You’ll also want to consider how much support that part has from the rest of the model and how much weight is on the part.
More stress on the print should almost always result in a denser infill. However, increasing returns in strength do cap out.
You may find that you get no real differences in strength between 70% and 90% infill, but you will see that you get large increases in cost and time to print. So, it’s always a good idea to balance the two to keep infill as low as possible.
Common Infill Issues In 3D Printed Parts
3D printing infill can be relatively simple. However, it can also result in issues like collapsing walls or weak models.

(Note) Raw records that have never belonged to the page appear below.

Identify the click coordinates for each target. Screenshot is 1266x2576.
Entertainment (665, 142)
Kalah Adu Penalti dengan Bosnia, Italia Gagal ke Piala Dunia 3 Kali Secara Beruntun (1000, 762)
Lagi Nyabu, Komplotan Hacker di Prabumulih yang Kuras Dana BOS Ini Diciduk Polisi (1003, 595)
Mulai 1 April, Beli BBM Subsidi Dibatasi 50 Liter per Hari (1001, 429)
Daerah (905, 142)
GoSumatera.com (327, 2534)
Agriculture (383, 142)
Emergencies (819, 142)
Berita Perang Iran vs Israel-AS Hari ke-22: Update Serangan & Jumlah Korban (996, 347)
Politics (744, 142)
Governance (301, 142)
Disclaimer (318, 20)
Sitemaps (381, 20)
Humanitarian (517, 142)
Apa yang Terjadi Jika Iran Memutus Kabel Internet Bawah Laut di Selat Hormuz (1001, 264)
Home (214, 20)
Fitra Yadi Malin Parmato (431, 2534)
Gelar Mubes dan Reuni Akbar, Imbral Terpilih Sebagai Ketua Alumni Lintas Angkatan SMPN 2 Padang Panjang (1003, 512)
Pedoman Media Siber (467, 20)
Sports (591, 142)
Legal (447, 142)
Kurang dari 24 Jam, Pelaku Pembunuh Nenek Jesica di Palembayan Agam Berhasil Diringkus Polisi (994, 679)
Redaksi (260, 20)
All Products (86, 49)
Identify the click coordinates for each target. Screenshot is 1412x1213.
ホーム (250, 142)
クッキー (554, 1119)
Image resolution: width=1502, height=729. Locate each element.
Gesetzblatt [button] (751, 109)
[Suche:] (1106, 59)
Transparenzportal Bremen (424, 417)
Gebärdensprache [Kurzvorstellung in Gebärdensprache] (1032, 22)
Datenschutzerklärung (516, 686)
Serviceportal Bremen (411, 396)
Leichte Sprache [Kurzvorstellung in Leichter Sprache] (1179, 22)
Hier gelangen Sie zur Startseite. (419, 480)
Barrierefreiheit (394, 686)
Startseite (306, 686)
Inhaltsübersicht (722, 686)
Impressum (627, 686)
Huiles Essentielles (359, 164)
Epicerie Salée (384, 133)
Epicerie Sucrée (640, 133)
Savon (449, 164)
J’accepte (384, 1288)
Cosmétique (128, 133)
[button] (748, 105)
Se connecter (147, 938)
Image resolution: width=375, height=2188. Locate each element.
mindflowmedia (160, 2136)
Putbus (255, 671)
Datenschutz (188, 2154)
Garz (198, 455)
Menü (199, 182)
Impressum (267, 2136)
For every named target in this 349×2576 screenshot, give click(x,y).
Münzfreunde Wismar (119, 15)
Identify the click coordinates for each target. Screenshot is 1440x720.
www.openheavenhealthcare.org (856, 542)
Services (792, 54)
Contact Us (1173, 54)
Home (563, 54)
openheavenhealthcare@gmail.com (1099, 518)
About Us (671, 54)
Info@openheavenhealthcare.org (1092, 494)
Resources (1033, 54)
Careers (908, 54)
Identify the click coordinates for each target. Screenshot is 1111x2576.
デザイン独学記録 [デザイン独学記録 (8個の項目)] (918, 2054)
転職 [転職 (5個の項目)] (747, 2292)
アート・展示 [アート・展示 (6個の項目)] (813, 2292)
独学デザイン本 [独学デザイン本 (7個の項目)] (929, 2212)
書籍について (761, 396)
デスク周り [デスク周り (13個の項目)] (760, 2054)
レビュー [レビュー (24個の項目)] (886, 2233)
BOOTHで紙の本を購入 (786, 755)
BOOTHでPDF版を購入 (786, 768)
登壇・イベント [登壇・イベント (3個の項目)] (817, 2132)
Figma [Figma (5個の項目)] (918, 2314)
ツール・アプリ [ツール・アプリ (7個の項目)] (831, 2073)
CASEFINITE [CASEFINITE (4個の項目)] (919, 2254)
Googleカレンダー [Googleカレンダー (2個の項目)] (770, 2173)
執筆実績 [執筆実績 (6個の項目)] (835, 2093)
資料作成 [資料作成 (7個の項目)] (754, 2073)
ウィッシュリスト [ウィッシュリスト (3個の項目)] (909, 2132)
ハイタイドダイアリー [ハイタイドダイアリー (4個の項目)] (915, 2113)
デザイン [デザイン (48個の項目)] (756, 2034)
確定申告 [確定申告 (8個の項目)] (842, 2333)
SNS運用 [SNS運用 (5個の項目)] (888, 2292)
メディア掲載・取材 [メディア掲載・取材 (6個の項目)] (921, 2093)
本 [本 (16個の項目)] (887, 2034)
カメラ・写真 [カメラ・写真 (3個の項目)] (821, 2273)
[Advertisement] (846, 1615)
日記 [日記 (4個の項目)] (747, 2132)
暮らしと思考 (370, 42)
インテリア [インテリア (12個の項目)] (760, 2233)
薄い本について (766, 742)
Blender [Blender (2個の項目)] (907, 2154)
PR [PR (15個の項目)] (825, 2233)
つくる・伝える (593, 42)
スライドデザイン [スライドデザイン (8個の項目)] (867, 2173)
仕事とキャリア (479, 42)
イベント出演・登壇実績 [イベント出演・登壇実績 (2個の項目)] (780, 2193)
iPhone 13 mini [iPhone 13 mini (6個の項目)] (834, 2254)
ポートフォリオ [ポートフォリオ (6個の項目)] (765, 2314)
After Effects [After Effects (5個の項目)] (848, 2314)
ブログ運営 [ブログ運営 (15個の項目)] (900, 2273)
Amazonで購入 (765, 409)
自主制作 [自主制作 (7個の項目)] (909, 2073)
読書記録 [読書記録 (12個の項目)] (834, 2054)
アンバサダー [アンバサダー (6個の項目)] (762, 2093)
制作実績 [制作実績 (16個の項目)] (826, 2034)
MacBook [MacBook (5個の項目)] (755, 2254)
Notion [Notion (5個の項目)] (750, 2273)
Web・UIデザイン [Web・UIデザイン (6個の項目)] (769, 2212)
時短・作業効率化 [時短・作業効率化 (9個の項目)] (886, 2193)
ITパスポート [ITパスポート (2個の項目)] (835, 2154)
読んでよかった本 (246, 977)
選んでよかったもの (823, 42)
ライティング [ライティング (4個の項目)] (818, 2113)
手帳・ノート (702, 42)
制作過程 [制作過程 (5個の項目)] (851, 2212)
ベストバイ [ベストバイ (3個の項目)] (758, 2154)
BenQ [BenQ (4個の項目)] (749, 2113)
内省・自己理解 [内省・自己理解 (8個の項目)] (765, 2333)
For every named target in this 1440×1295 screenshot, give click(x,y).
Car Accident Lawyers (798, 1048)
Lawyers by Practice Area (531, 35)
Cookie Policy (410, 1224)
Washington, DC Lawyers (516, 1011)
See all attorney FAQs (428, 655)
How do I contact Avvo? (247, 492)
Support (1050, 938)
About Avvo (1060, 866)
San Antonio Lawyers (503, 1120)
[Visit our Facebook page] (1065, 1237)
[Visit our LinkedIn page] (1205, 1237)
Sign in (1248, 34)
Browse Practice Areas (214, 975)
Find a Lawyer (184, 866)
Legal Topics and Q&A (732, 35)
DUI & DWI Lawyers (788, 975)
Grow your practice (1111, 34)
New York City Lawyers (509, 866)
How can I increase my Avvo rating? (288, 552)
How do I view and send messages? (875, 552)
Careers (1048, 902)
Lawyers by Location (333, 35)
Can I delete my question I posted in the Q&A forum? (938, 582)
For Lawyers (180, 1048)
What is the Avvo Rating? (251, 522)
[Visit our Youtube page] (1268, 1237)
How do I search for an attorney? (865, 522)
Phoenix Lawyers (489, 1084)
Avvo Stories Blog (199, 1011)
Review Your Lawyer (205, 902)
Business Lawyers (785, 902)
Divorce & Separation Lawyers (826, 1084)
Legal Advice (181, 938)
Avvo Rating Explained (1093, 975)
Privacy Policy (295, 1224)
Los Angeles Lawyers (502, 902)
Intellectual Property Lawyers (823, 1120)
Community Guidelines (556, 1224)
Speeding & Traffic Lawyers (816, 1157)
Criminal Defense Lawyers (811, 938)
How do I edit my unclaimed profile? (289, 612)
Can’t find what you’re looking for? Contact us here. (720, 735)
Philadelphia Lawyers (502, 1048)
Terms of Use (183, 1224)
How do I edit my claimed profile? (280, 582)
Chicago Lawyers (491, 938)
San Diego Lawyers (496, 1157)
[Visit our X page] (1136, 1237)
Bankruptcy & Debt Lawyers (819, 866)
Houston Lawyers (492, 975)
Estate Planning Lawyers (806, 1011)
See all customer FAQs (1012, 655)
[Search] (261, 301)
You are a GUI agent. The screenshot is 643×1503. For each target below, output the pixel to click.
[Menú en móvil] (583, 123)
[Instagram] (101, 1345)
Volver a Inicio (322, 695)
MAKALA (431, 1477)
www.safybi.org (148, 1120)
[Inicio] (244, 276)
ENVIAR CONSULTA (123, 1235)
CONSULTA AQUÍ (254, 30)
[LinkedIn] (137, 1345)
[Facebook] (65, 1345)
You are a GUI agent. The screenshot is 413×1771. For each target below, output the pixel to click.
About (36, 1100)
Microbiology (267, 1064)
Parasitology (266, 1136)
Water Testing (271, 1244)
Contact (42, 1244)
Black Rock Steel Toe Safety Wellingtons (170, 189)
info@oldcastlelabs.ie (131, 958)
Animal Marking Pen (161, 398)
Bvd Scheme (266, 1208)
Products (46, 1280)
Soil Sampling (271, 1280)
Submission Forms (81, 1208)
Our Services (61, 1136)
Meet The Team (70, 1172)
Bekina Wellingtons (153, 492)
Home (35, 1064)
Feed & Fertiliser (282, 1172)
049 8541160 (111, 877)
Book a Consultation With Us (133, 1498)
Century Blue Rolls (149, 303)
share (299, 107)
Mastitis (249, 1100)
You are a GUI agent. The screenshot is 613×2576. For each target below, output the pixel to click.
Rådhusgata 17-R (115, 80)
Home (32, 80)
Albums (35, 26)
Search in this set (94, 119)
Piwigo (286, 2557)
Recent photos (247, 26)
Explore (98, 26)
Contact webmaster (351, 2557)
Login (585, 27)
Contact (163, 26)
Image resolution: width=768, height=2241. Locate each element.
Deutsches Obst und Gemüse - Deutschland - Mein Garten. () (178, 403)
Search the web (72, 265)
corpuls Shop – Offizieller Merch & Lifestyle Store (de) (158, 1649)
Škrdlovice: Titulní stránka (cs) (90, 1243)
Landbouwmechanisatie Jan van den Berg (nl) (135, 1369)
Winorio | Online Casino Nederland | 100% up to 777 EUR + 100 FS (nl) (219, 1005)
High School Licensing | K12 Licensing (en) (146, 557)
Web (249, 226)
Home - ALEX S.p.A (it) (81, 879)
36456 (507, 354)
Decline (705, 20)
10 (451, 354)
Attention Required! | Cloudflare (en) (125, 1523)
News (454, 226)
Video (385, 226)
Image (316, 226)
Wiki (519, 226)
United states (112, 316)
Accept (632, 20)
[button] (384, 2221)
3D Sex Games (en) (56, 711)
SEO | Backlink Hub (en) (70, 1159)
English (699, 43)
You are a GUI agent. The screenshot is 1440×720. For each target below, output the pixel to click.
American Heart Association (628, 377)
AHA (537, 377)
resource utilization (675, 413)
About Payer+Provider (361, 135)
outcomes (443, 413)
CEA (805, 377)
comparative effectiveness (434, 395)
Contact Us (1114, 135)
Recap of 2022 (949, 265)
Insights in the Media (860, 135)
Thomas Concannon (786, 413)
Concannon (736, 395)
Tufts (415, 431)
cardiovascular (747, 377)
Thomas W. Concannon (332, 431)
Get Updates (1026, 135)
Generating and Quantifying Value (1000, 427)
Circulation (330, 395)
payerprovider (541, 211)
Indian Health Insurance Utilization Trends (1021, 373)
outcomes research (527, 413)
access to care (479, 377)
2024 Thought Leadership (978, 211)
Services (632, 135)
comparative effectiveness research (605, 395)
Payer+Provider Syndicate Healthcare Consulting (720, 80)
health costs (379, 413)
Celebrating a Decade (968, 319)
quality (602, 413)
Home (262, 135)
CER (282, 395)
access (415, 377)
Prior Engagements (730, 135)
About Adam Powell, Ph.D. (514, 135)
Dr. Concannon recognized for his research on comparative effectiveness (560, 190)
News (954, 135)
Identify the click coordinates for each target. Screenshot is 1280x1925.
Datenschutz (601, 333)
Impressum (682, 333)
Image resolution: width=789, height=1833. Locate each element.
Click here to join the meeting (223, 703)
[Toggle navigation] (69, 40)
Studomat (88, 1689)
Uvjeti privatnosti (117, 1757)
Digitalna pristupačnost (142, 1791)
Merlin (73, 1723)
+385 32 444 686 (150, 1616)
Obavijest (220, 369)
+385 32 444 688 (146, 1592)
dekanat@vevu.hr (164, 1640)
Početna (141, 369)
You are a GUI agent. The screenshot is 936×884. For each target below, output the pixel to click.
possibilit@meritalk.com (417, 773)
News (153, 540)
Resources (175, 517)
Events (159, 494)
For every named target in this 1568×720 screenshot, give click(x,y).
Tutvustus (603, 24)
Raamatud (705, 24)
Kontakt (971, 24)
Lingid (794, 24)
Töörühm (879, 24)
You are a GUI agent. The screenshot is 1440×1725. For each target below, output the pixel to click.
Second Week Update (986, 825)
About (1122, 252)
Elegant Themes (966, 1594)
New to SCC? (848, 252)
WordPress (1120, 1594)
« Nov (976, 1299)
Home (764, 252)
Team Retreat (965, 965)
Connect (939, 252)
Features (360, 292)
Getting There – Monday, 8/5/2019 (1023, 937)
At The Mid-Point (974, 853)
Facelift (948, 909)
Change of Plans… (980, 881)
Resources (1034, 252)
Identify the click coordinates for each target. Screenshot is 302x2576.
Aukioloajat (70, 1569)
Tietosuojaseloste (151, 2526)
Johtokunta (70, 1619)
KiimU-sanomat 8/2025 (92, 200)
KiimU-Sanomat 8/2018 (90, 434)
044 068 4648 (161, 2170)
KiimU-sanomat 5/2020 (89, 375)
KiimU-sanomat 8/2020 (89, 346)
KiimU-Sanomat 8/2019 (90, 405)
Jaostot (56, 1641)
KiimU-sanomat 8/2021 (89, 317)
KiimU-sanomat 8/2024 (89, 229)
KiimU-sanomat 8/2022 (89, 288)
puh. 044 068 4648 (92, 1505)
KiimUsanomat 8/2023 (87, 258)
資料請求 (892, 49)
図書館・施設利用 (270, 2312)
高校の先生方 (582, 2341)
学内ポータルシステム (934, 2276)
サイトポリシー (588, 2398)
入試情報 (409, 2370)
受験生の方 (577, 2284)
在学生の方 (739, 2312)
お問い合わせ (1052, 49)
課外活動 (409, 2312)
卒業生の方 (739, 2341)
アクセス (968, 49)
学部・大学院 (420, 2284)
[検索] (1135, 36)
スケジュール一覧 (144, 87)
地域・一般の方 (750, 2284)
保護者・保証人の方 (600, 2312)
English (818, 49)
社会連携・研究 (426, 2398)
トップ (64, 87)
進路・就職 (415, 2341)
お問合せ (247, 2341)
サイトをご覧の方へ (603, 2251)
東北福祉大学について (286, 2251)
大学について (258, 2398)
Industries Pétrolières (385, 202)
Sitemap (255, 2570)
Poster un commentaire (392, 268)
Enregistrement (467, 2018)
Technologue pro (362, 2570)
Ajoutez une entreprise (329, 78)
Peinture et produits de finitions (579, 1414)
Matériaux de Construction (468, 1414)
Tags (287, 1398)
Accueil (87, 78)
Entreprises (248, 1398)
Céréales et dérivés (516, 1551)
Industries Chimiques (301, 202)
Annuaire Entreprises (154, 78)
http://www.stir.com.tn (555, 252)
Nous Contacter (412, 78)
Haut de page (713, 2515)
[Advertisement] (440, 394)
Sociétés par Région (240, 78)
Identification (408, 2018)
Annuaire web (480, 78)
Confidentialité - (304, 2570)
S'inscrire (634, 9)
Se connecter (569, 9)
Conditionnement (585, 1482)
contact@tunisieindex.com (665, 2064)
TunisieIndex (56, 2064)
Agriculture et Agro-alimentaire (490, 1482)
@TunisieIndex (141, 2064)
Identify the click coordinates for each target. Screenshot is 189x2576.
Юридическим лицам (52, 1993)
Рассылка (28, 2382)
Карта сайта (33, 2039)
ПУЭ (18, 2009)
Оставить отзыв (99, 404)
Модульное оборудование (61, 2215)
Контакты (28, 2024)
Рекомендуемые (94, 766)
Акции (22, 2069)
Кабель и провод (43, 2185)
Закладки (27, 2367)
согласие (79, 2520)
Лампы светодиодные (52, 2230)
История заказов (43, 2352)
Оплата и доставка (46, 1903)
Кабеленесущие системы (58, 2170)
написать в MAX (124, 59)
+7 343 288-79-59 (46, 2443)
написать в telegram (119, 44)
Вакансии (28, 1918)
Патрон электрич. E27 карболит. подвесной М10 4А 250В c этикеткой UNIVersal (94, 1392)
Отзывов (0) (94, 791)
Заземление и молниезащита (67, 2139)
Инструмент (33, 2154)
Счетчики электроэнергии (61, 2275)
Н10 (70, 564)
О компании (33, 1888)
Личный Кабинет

Here are some of the most common infill issues in 3D printing and some of their causes.
Crossovers
Lumps of material in the infill, lumps on the top, and your nozzle getting stuck or making loud noises during printing all mean one thing. You’re printing with crossovers in the infill and too much material is building up.
Here, the solution is often to switch to an infill without crossovers. However, you can also try reducing the print speed and reducing temperature.
Warping
Warping happens when your infill is too thin or too weak in one direction. For example, if you’re using a zig-zag or line pattern in a thin model.
Here, you can resolve issues by switching to gyroid, grid, or cubic infill to provide more strength in different directions.
However, you might also be able to remediate the same issue by printing more slowly and at cooler temperatures. In addition, you could change the alignment of the infill pattern.
Peeling
Peeling can happen for several reasons. However, the most common is that you’re printing too hot.
For example, if you’re printing with PLA, you may have to go as low as 195°C. On the other hand, you might also have issues with the angle of the infill not providing enough contact with the surface layer.
Weak Infill
A weak infill can happen for a large number of reasons. The most common is that you might be printing infill that doesn’t provide support to the geometric requirements of your model.
In this case, you can almost always remediate the issue by switching to something like gyroid or cubic infill.
However, you could be getting weak infill because:
- You’re printing too fast
- You’re printing too hot
- The infill pattern doesn’t provide support for this model. E.g., if you use “lines” you have missing patches of support through the whole model, which can be weak if the model specifically puts stress on those points.
- Infill settings are wrong
- Filament is low quality
- Infill is oriented in the wrong direction
- Filament diameter is set wrong
This means you’ll have to troubleshoot the issue to figure out what has actually gone wrong.
Frequently Asked Questions
If you still have questions about your infill, these answers should help.
Which infill pattern is best for 3D printing?
There is no most efficient infill pattern. However, gyroid and cubic offer a lot of value and are two of the best all-around infill options.
You may also want different infill options depending on what you’re printing. For example, concentric rings, if you’re printing something that should be flexible.
If you start out with something like gyroid and use it as a base and then adapt based on your model, you’ll usually have a good starting point.
Is gyroid the strongest infill pattern?
Gyroid and cubic infill patterns have very similar strengths. However, gyroid provides better strength from all directions, which will be noticeable on a rounded or spherical model.
Cubic uses squares, which means you may have small weaker spots – although it’s very unlikely that you’d ever notice.
Wrapping Up
Choosing the right infill pattern can greatly impact your model. However, many infill patterns are very comparable and there’s no best choice. Gyroid and cubic are two of the most popular. However, linear, zig-zag, rectilinear, triangles, and others all have their purposes. The best option is to experiment with what you’re designing and choose an infill that best supports the geometry of what you’re designing.